### SHORT PROBLEM
Lay out the records, from the line containing "790x445 pixels." through the end of the records, as a Markdown table with a Row column for the row number and a Line column for the line itself, skipping blank lines. Leave the pictures out of the table.

:::

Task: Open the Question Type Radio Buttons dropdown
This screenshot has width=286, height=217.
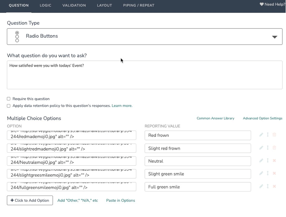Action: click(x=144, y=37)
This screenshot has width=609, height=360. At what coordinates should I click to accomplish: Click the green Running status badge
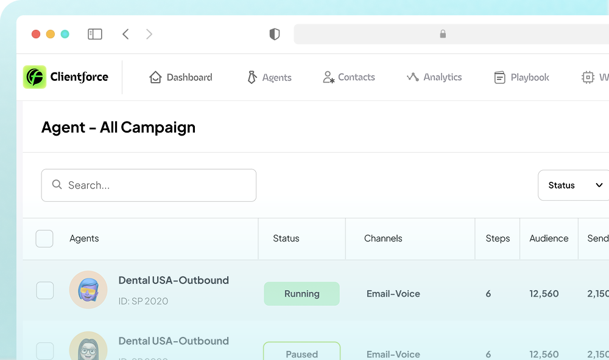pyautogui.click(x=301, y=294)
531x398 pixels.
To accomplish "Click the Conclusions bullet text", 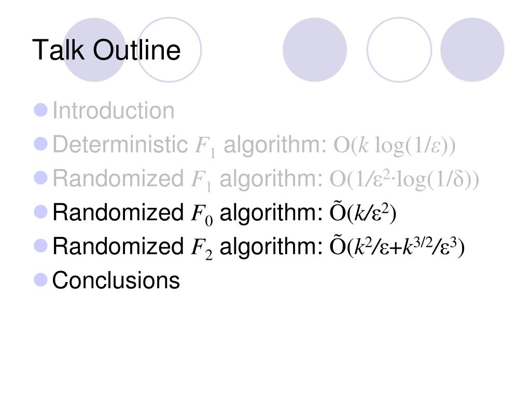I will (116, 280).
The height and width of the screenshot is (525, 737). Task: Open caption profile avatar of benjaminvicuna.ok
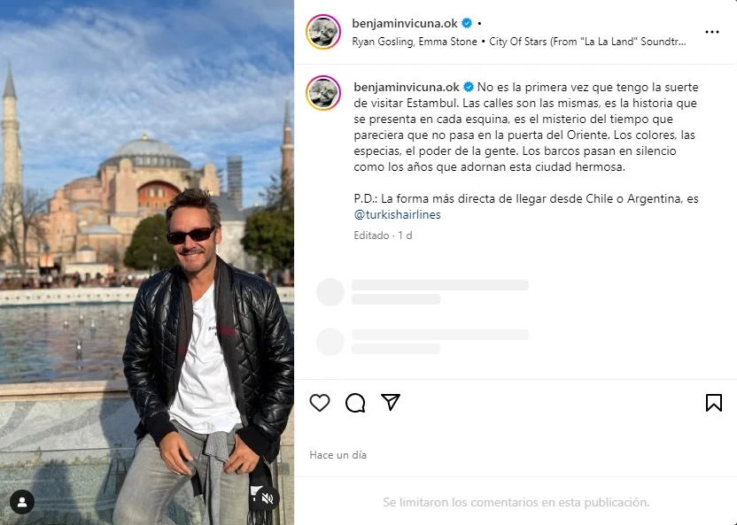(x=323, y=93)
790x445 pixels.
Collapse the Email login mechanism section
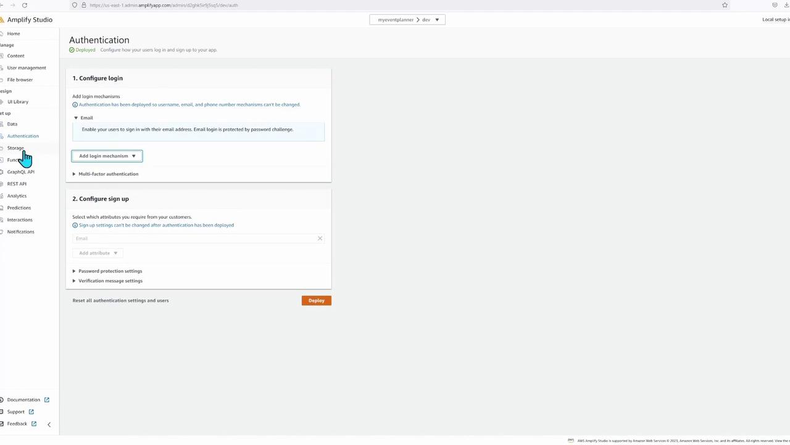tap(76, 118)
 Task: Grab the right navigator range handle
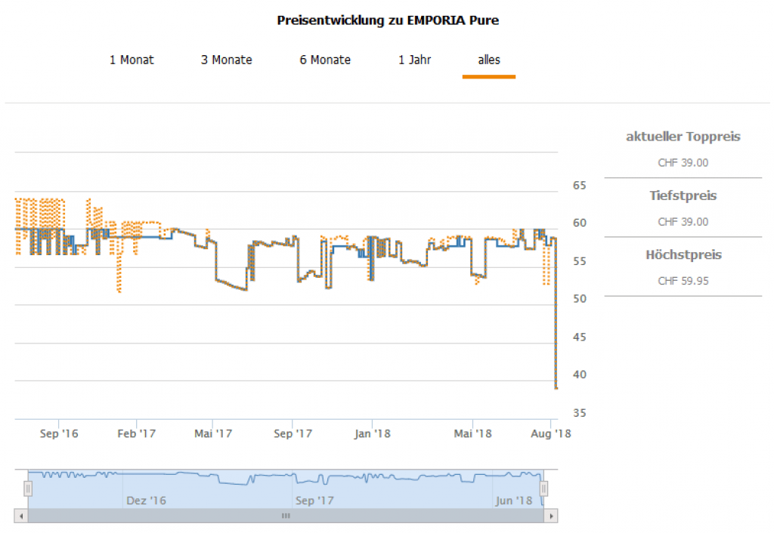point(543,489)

:::

### RESULT BELOW
| Row | Line |
|---|---|
| 1 | 790x445 pixels. |
| 2 | Collapse the Email login mechanism section |
| 3 | tap(76, 118) |
| 4 |  Task: Grab the right navigator range handle |
| 5 | point(543,489) |